SHORT EXERCISE: Pull out each line in the data below that contains the word "Where", and copy those lines.

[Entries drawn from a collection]
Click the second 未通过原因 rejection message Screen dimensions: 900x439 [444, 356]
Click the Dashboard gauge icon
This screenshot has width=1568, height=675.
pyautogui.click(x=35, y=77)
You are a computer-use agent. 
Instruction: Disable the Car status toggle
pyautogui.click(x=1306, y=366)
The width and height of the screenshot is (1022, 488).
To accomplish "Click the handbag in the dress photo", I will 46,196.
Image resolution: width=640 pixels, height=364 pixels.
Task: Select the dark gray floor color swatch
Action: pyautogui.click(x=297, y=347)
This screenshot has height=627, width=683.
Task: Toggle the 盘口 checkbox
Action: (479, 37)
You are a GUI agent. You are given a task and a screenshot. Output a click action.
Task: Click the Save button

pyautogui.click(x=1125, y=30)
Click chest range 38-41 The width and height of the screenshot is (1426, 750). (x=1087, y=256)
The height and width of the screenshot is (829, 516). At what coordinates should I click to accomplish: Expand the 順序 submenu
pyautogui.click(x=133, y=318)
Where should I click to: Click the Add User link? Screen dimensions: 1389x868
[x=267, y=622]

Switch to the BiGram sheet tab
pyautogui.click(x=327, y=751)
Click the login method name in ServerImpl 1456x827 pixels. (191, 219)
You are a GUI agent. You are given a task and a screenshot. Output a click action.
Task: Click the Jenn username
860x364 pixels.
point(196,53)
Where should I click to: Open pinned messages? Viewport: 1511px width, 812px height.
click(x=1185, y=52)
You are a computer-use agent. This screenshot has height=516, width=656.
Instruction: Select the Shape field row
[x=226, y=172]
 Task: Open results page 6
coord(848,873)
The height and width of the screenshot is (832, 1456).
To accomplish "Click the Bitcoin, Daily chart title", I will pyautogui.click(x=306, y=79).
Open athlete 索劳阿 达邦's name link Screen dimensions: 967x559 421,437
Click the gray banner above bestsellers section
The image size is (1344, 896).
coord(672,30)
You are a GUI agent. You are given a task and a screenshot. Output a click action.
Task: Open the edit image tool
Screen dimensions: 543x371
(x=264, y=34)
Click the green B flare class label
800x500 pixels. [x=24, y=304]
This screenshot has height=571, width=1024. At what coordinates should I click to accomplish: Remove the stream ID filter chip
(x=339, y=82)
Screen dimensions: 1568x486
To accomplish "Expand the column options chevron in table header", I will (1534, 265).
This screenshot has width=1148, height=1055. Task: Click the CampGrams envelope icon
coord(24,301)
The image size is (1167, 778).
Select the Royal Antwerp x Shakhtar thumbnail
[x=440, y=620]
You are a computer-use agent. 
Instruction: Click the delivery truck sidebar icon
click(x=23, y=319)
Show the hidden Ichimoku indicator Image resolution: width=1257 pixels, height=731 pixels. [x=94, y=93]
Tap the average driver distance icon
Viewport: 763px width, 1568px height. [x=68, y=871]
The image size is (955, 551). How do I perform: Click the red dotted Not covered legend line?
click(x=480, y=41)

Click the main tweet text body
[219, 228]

EXERCISE RESULT:
Where should I click to: Click the Add User link? Screen dimensions: 1389x868
Where should I click to: Open pinned messages? Viewport: 1511px width, 812px height.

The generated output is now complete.